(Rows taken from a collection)
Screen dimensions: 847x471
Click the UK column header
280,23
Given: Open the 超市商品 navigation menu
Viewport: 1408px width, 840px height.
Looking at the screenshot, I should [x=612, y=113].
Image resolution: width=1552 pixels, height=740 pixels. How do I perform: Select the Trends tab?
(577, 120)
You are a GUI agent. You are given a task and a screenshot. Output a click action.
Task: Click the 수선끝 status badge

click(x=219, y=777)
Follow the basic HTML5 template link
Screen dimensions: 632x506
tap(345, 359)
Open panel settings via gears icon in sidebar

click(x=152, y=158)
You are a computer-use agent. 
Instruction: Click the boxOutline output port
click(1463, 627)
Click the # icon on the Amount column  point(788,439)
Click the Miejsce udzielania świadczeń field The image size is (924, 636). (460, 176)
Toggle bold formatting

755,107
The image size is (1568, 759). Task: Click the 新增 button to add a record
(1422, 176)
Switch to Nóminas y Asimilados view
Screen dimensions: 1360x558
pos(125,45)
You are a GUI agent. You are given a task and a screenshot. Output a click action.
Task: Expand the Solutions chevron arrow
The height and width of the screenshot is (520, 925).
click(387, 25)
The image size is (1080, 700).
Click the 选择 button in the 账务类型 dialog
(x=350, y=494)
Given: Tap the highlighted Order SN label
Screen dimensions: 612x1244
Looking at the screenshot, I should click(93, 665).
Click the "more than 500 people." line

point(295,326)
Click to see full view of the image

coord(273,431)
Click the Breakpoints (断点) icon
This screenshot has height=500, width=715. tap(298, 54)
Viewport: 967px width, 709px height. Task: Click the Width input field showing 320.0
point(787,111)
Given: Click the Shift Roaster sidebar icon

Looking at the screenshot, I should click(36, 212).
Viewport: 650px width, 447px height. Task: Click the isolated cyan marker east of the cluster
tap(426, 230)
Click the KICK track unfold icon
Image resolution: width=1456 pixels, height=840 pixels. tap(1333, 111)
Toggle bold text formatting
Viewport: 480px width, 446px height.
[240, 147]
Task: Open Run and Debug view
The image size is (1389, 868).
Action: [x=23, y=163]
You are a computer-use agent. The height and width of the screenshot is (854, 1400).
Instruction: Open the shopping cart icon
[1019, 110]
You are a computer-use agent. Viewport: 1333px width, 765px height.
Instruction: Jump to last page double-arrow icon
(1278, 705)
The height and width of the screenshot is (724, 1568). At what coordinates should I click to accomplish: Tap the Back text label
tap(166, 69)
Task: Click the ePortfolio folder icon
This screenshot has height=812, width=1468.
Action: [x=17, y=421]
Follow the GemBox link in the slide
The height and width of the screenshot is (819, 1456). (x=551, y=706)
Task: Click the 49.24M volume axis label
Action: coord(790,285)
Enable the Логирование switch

» **Requirement**
Turn the lines of these rows into a numbered list, leaving out the blank lines.

» **Solution to this task**
1. Screen dimensions: 847x471
2. Click the UK column header
3. 280,23
4. Given: Open the 超市商品 navigation menu
5. Viewport: 1408px width, 840px height.
6. Looking at the screenshot, I should [x=612, y=113].
7. Image resolution: width=1552 pixels, height=740 pixels. How do I perform: Select the Trends tab?
8. (577, 120)
9. You are a GUI agent. You are given a task and a screenshot. Output a click action.
10. Task: Click the 수선끝 status badge
11. click(x=219, y=777)
12. Follow the basic HTML5 template link
13. Screen dimensions: 632x506
14. tap(345, 359)
15. Open panel settings via gears icon in sidebar
16. click(x=152, y=158)
17. You are a computer-use agent. 
18. Instruction: Click the boxOutline output port
19. click(1463, 627)
20. Click the # icon on the Amount column  point(788,439)
21. Click the Miejsce udzielania świadczeń field The image size is (924, 636). (460, 176)
22. Toggle bold formatting
23. 755,107
24. The image size is (1568, 759). Task: Click the 新增 button to add a record
25. (1422, 176)
26. Switch to Nóminas y Asimilados view
27. Screen dimensions: 1360x558
28. pos(125,45)
29. You are a GUI agent. You are given a task and a screenshot. Output a click action.
30. Task: Expand the Solutions chevron arrow
31. The height and width of the screenshot is (520, 925).
32. click(387, 25)
33. The image size is (1080, 700).
34. Click the 选择 button in the 账务类型 dialog
35. (x=350, y=494)
36. Given: Tap the highlighted Order SN label
37. Screen dimensions: 612x1244
38. Looking at the screenshot, I should click(93, 665).
39. Click the "more than 500 people." line
40. point(295,326)
41. Click to see full view of the image
42. coord(273,431)
43. Click the Breakpoints (断点) icon
44. This screenshot has height=500, width=715. tap(298, 54)
45. Viewport: 967px width, 709px height. Task: Click the Width input field showing 320.0
46. point(787,111)
47. Given: Click the Shift Roaster sidebar icon
48. Looking at the screenshot, I should click(36, 212).
49. Viewport: 650px width, 447px height. Task: Click the isolated cyan marker east of the cluster
50. tap(426, 230)
51. Click the KICK track unfold icon
52. Image resolution: width=1456 pixels, height=840 pixels. tap(1333, 111)
53. Toggle bold text formatting
54. Viewport: 480px width, 446px height.
55. [240, 147]
56. Task: Open Run and Debug view
57. The image size is (1389, 868).
58. Action: [x=23, y=163]
59. You are a computer-use agent. The height and width of the screenshot is (854, 1400).
60. Instruction: Open the shopping cart icon
61. [1019, 110]
62. You are a computer-use agent. Viewport: 1333px width, 765px height.
63. Instruction: Jump to last page double-arrow icon
64. (1278, 705)
65. The height and width of the screenshot is (724, 1568). At what coordinates should I click to accomplish: Tap the Back text label
66. tap(166, 69)
67. Task: Click the ePortfolio folder icon
68. This screenshot has height=812, width=1468.
69. Action: [x=17, y=421]
70. Follow the GemBox link in the slide
71. The height and width of the screenshot is (819, 1456). (x=551, y=706)
72. Task: Click the 49.24M volume axis label
73. Action: coord(790,285)
74. Enable the Логирование switch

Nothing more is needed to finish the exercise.